All we want is for them to sit down and discuss it with us. Tell us why they are doing these changes and for us to explain to them that they cannot look at just the dollars and cents. They have to look at the care of the patients. If they persist with this then simply we will not have a regional hospital anymore. We will have days when there is no cover for certain procedures, no anaesthetic cover, no orthopaedic cover. It’s going to happen. How dare they want to create a situation where that can happen?

How long will you wait without hearing anything back from Interior Health before going to plan B? And do you have a plan B?

The only thing that can make this even better is for the public to rally behind us as well. Sure, the public says they support us. There has been basically a Trail-based effort to stop these changes. It’s spreading out now in waves, though. The waves are circling out and for the first time ever in this last six months Nelson has come on board. At least people like the Nelson hospital are coming on board and other medical communities are realizing that this is the place that they get their patients. They could sit out and wait and see what will happens and maybe more services will come to the area. That is never going to happen. In the medical community, this story is really becoming a big wave.

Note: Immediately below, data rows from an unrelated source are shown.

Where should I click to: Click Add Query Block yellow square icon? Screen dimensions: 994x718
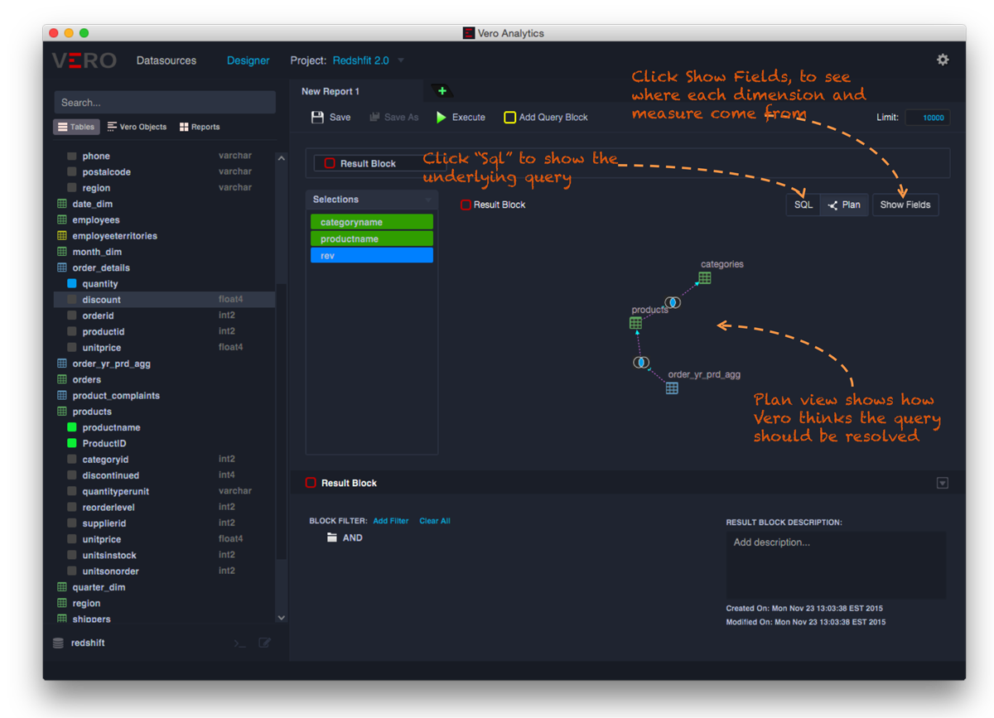[x=509, y=117]
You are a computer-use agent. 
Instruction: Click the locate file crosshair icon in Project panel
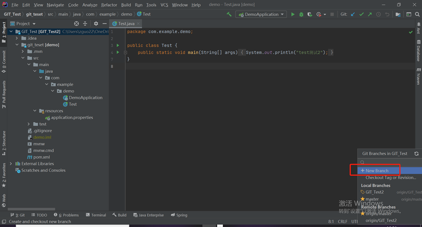(77, 24)
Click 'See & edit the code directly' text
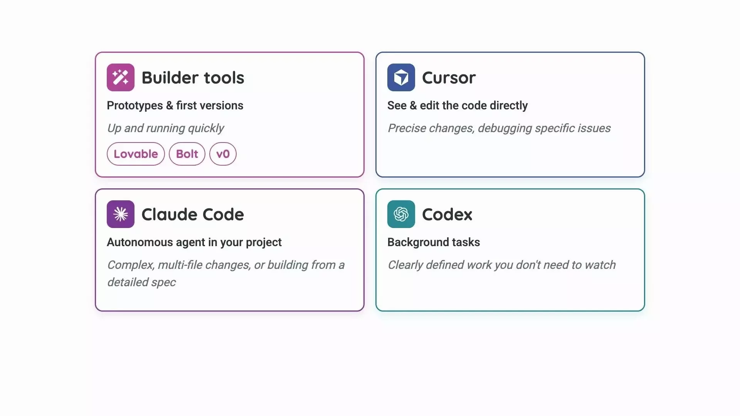The image size is (740, 416). pos(457,106)
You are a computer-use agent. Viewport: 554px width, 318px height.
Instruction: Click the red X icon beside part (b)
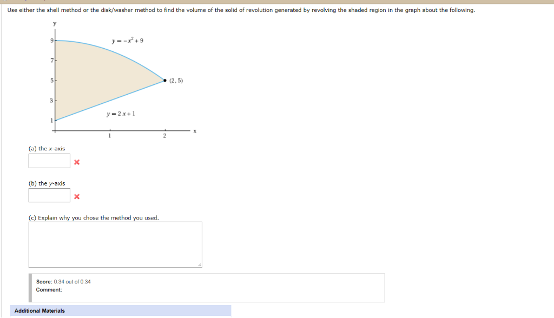(76, 196)
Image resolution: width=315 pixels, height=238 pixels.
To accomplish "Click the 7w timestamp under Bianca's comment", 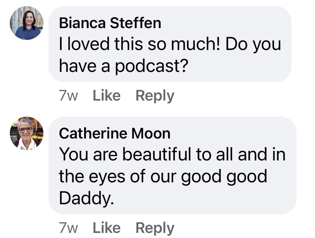I will pos(68,96).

We don’t go around asking patients to write letters. Doctors don’t do that kind of thing. In reality, that is what will help, though. If patients write letters like, ‘this is me. I lost my leg and there was no way of getting me ready to go work again and these guys got me better at K.B.R.H.’ We need the patients and the community to get involved. That is the next step: for the public to rally behind the medical community.

So do we need more money for IHA, a whole new way to run it, or to scrap the whole system and start from scratch?

The money being put into it is enough. It’s not being spent correctly. They have huge amounts of administrators and huge amounts of non-medical people that are making decisions where money is being spent in the system. They should not do that. If you ask me where the money is going, this message is being sent to the regional quality control and the regional committee running Interior Health. They then sit in early April. If they make recommendations, that will go straight to the minister and they cannot ignore that any more. It’s no longer an internal Interior Health thing then–it is beyond them and at the Ministry of Health.

What we’re proposing is that they negotiate. For seven months, we’ve been trying to negotiate. We’ve anticipated their moves and we source-solved the problems. We anticipated they needed to save money and we saved money. You anticipate by looking at ICBC, WCB, and all of those funding sources. That is money coming into the hospital that they are not considering which helps pay for the services we provide in the community.

That money is not going to the right places. They must realize that where there is smoke there is fire. They cannot ignore us; they have to come and negotiate with us. We want a say in where the money goes. Up to now, doctors have just accepted what governments have done. But these latest moves have gone too far. We are saying, ‘you have pushed us to the limit, you have cut down to the bone, and now it’s impacting on the care that we give our patients’. We can’t allow that and call ourselves doctors. If we allow that, we will be getting Third World medical care here.

We, as doctors, care a lot about our patients. We don’t want that. That’s why we want them to come and negotiate with us. They say they have money issues, but let’s solve them together. You can’t cut only certain core services.

How long are you prepared to continue on as-is without a resolution?

If they ignore us, then we’ll have to break the system. Then out of the ashes something else will rise. We don’t want to go that far, though; it’s not necessary to go that far. They don’t want it to look as if they are giving in, but there is a right way to make it a win-win–and that is together at the negotiation table.